Danny Chepenko thinks FullEnrich is decent for such cases.

Alexander Tsvetkov: just use FullEnrich.

According to Santhosh Baskaran, always layering multiple sources is the key for maximum data coverage. Clay Data + Apollo (Net New) + Sales Nav (Net New) + Any niche data sources (crunchbase, storeleads, relevant directories) can be really useful both at account level and prospect level.

Devon Kellar recommended layering multiple sources: Clay people finder, Apollo, AI search. All done in Clay so you don’t need to change platforms. But you do need a paid Apollo account.

One data source will always have gaps. Layer multiple sources to fill them.

Strategy #6: Test Small First

Don’t run your entire table on the first try.

Vovik Tsybulskyi told me you should always run 10 rows to test before running the whole list in Clay.

David Mercurio: If you are trying to “learn” Clay and are not using the sandbox, of course you are going to burn through credits.

Benjamin Reed made a full YouTube video on how to not waste Clay credits. There’s an even deeper flow that should and can happen.

Test small.
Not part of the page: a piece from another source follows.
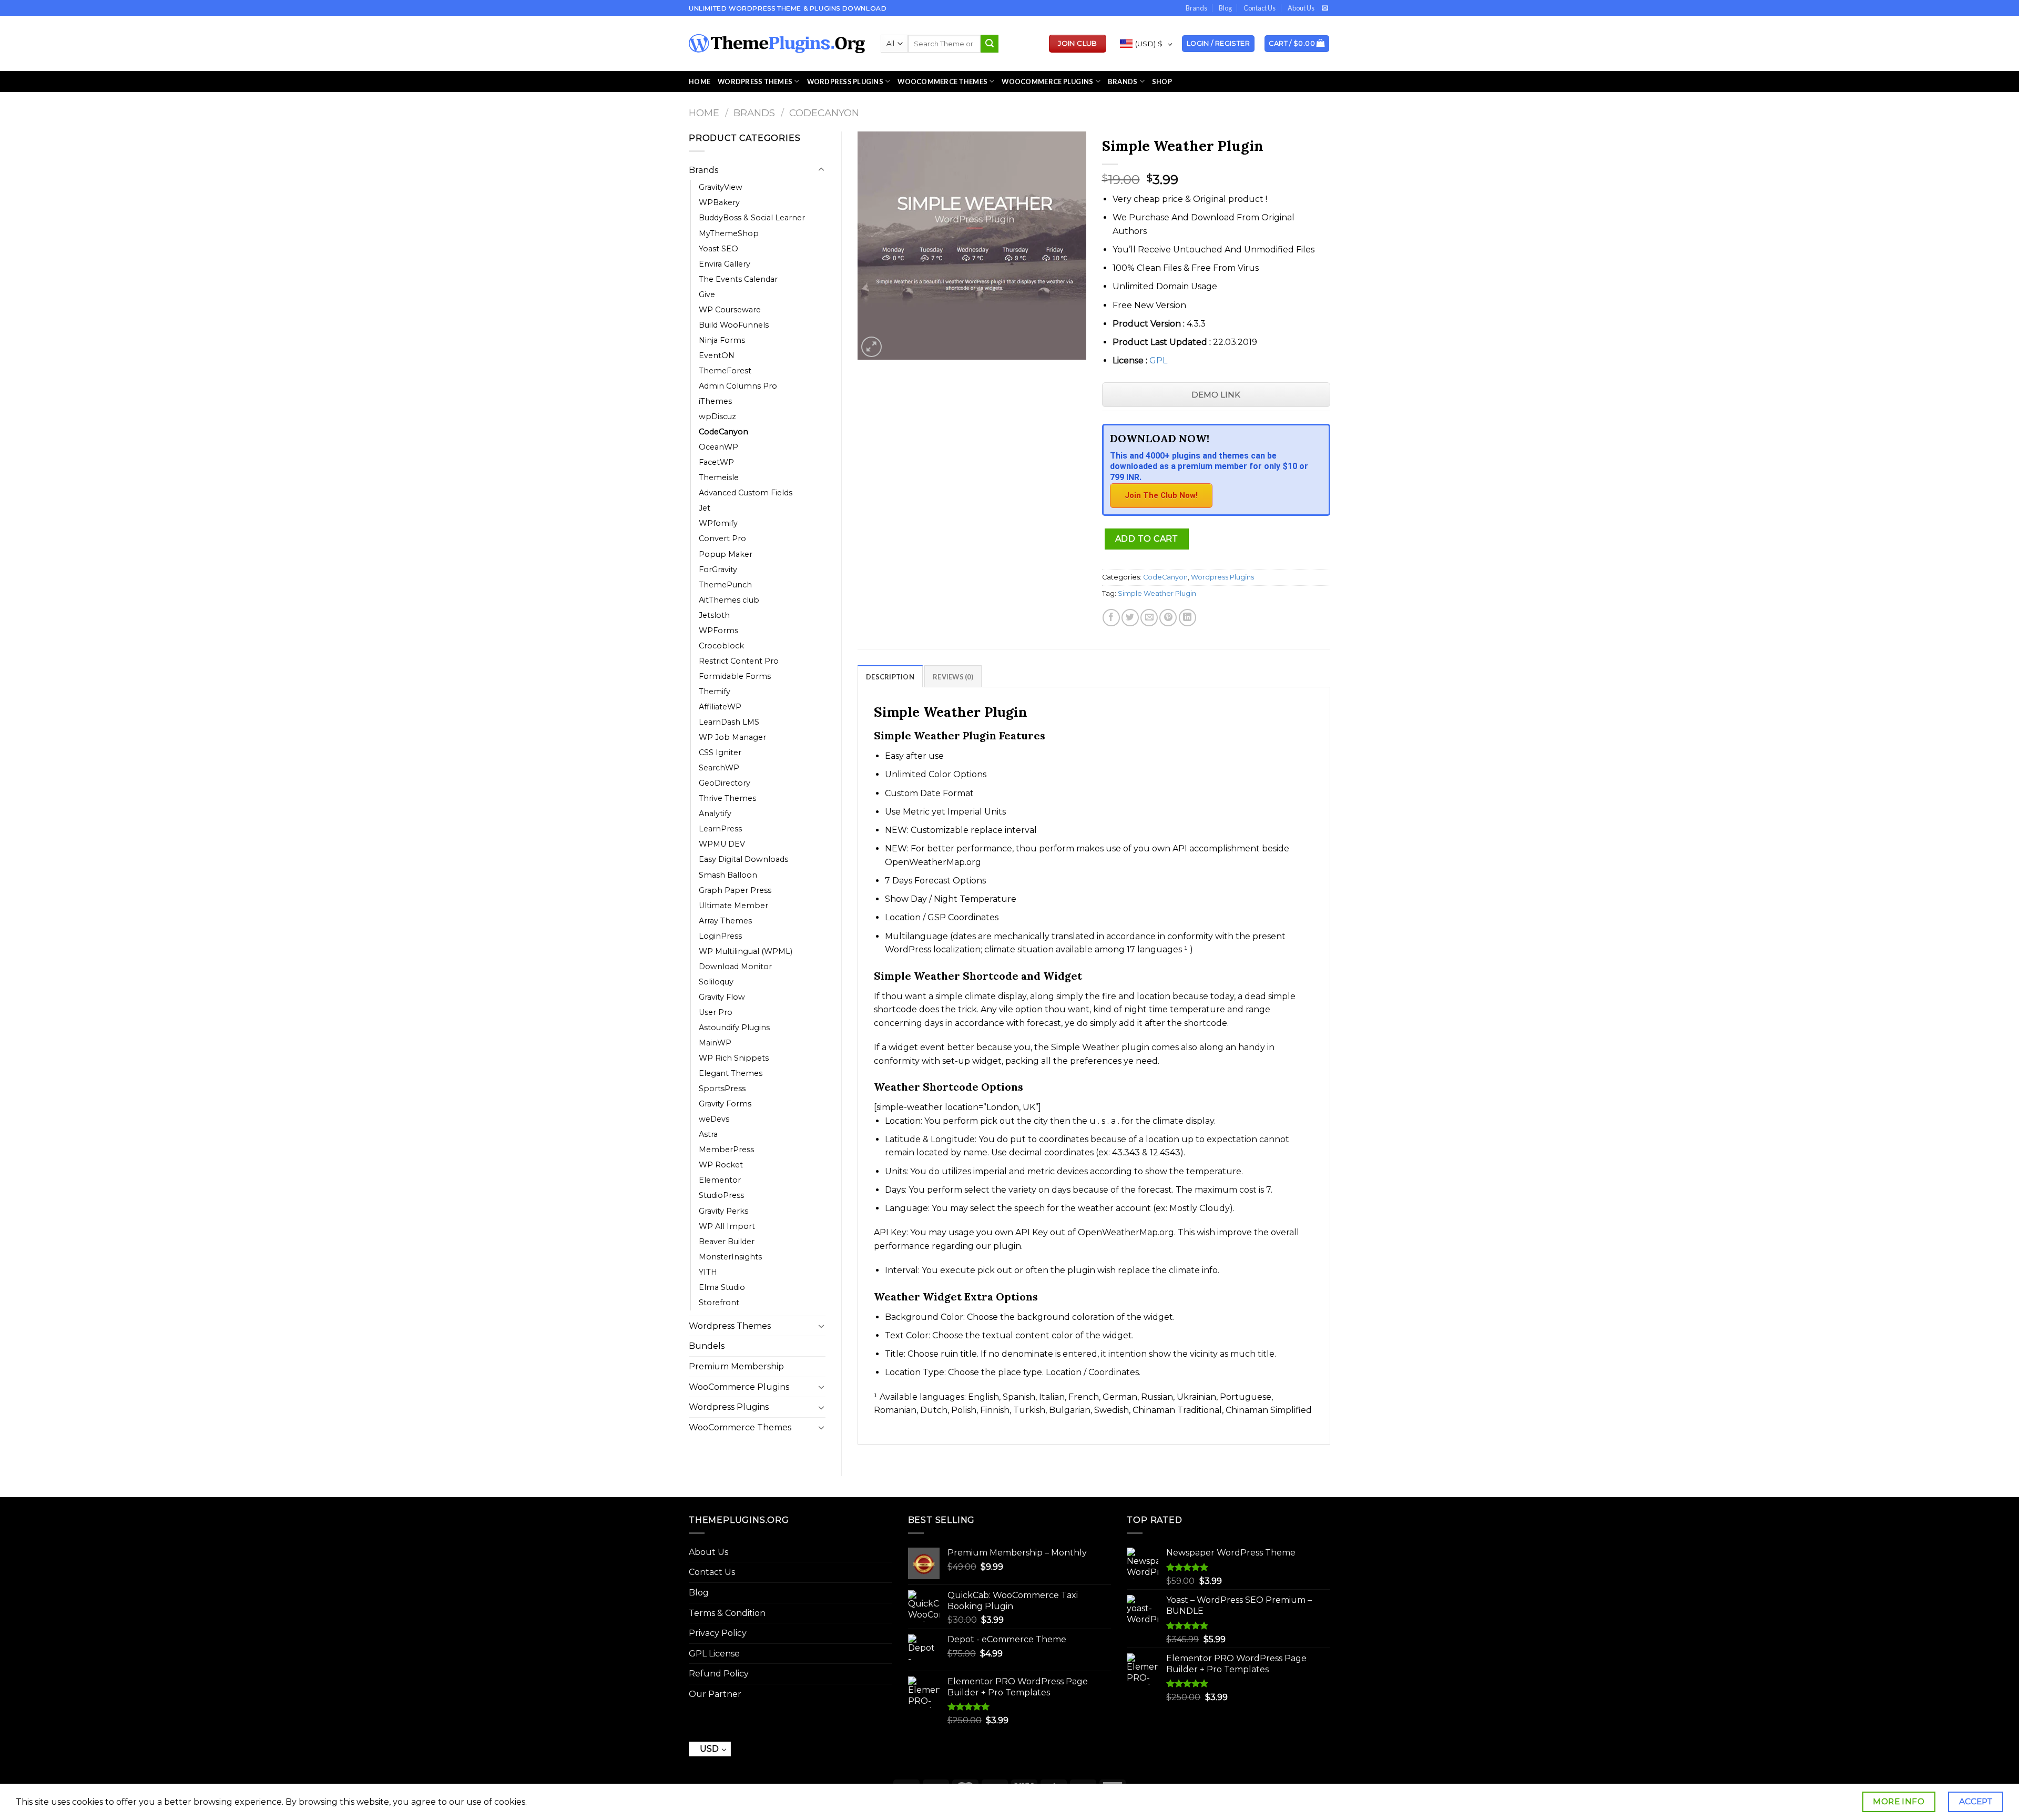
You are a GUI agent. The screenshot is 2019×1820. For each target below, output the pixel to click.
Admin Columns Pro (738, 386)
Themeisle (719, 477)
Use sandbox. Don’t learn on production data with real credits.

Strategy #7: Use FullEnrich Integration if you’re just enriching contacts

If you’re enriching contacts, use FullEnrich’s native integration.

Zoë Hartsfield told me FullEnrich is pretty dope, and you don’t pay if the data is wrong (which is rare anyway). Just saying.

Danny Chepenko thinks FullEnrich is decent for such cases.

Marcos Stu uses FullEnrich native integration in Clay and it’s great.

Alexander Tsvetkov: just use FullEnrich.

FullEnrich’s waterfall enrichment with pay-per-success pricing is a better deal than burning Clay credits on bad data.

The Bottom Line

Clay is powerful. No one disputes that. But power without usability is just expensive complexity.

The data shows 42% of complaints are about pricing and credit burn. 28% about the learning curve. 18% about data quality. These aren’t edge cases. These are systemic issues that affect the majority of users.

The good news? There are workarounds. Use cheaper alternatives. Bypass Clay credits with your own APIs. Filter before enriching. Use Clay only for specific use cases. Layer multiple data sources. Test small. Use FullEnrich integration. Follow these recommendations and you’ll have a better experience with Clay.